The United States government and United States business does not have that much “dry ammunition” to combat such an investment program.  And, as U. S. government policy continues to underwrite a weak dollar, the ability to take on such an investment program internationally continues to fade into the background.  But, other BRIC nations pose such a challenge as well.

Yet, the United States cannot afford to be un-competitive in this area.

Also this morning we read about the plight of United States regulatory agencies: “US Regulators Face Budget Pinch as Mandates Widen.”  (  In effect, as Congress has given banking and financial regulators more to do, due to the recent financial crisis, the regulators find that they are finding less and less money to carry out the new charge they have been given. 

Many of us may not be upset with this situation, still it points to the fact that with the large budget deficits forecast into the future, the United States government just cannot commit to fund certain programs people have wanted to see become more aggressive. 

One final situation that has recently occurred.  This has to do with the situation in Libya.  Many have argued that the United States cannot take on more military roles in the world because it just cannot pump up the expenditures on the budget to meet such responsibilities.  Consequently, since it favors military actions in selected spots, such as the one in Libya, it cannot fully participate in the exercise and must get others, like NATO, to carry the burden of the effort.

The question then becomes, “Is this budget constraint keeping the American government from doing things in other areas it believes it should be involved in?”  Like in Yemen or Syria?

The problem is that one can’t do everything…even if that “one” is the richest and most powerful nation in the world and oversees the reserve currency of the world.  And, this is the problem with lots of debt.  It allows “one” to live beyond ones means for a while…but then there is always the possibility that “one” will need to do more…and can’t.

It is an issue of management and discipline.  One cannot constantly push debt limits to the extreme and then expect to be able to go further into debt should the occasion arise at some time in the future. 

Boy, this idea seems “old fashioned”!

But, this is exactly what the United States government has been doing…and it has been doing it for an “extended period”…it has been doing it since the 1960s.  This is the foundation of the credit inflation we have been experiencing for the last fifty years.

And this is the foundation of the decline in the value of the United States dollar for the past fifty years and for the terrible balance of trade situation the United States finds itself in which has led to the surplus of dollars in the hands of the Chinese and others. 

I know…if the value of the dollar declines, the trade deficit should get smaller.  I tried to respond to this issue earlier.  See my post “Does a Decline in the US Dollar’s Value Reduce the Balance of Payments Deficit”: 

The value of the dollar continues to decline because those in international financial markets don’t observe the “management and discipline” in the Unites States government that is necessary to change what goes on relative to the budget of the United States government. 

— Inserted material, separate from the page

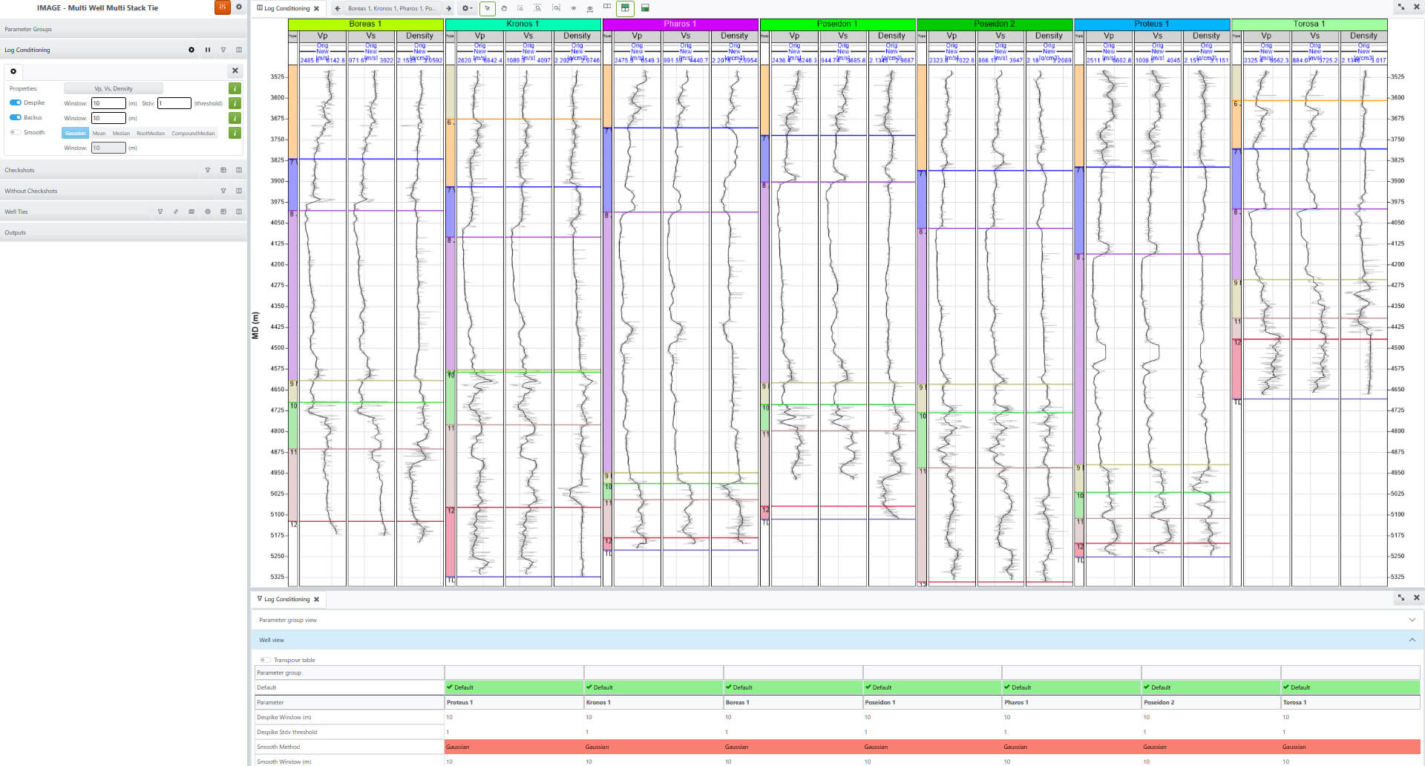Click the eye visibility icon in the toolbar
This screenshot has width=1425, height=766.
click(572, 8)
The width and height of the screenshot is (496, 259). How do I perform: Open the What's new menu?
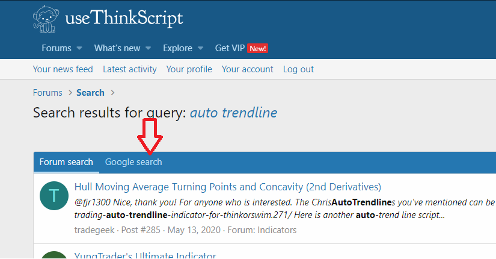(x=117, y=48)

In my view, the United States government does not have to do much to gain the confidence of world financial markets.  The first thing the government must do is accept the goal of maintaining the value of the United States dollar in foreign exchange markets as its primary economic objective.  (I have discussed this in a post to my Instablog, “What is Needed to Reduce the Federal Deficit”:

This would allow two things to happen.  First, the United States government could get away from its current primary goal, the Keynesian goal of achieving full employment, which it cannot accomplish anyway. (See my post from yesterday:  The exchange rate goal incorporates an inflation goal within it.

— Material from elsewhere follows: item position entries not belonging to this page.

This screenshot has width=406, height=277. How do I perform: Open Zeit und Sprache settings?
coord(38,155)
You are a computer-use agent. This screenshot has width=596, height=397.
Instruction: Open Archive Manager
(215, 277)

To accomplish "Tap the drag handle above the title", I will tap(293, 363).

Second, the government needs to focus on “good” long-term management and discipline in its budgetary practices.   Good, long-term management pays off.  My recent example of this is the efforts led by Treasury Secretary Robert Rubin in the latter part of the 1990s to balance the United States budget.  International financial markets saw this effort; believed that President Clinton and others within his administration supported the effort; and the value of the US dollar began to climb in foreign exchange markets even before a balanced budget was achieved. 

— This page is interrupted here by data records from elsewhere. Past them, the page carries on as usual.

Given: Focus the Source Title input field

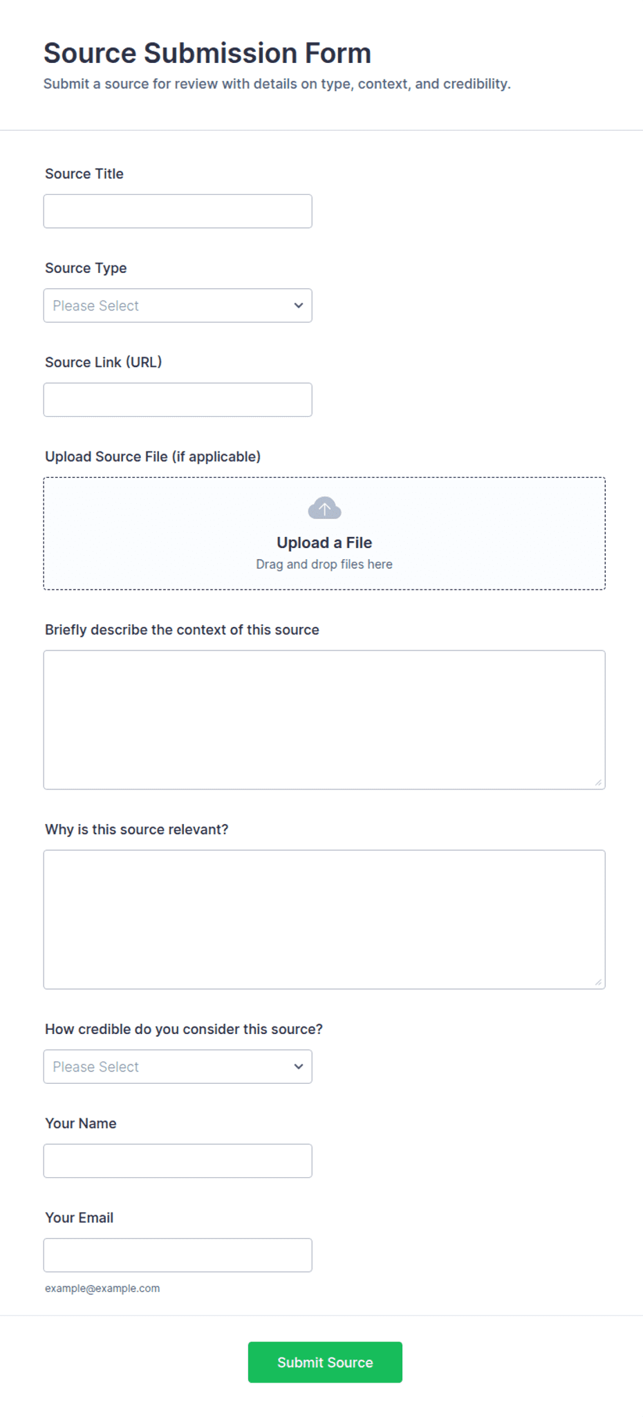Looking at the screenshot, I should (178, 212).
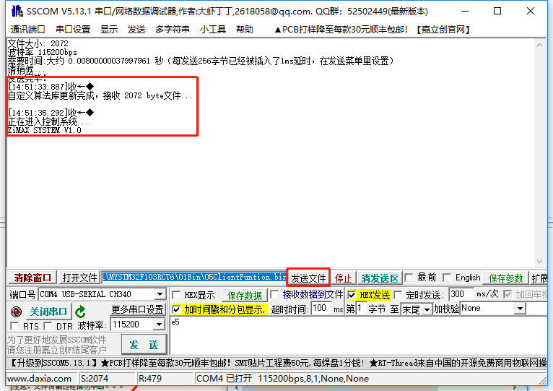
Task: Open the 小工具 menu
Action: 212,29
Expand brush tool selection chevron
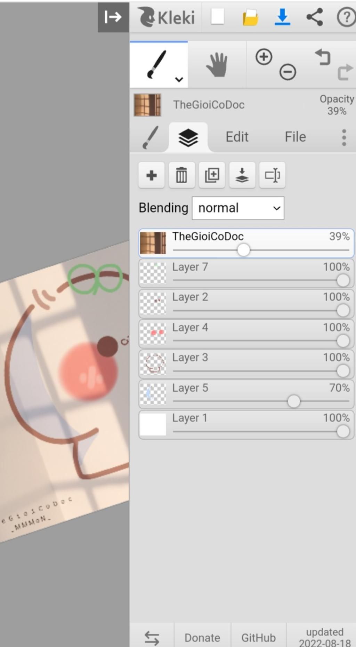 179,79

The important thing to note is that the economy also got stronger during this time so that the government achieved not only a greater balance in the budget and a rising value of the US dollar, but it also saw the US economy continue to grow.  International financial markets approved of the “management and discipline” that it believed it saw in the United States government.  Plus, this effort created some room for the Bush 43 administration to add additional “unexpected” expenditures to the budget ,as they were needed, such as the “war on terrorism.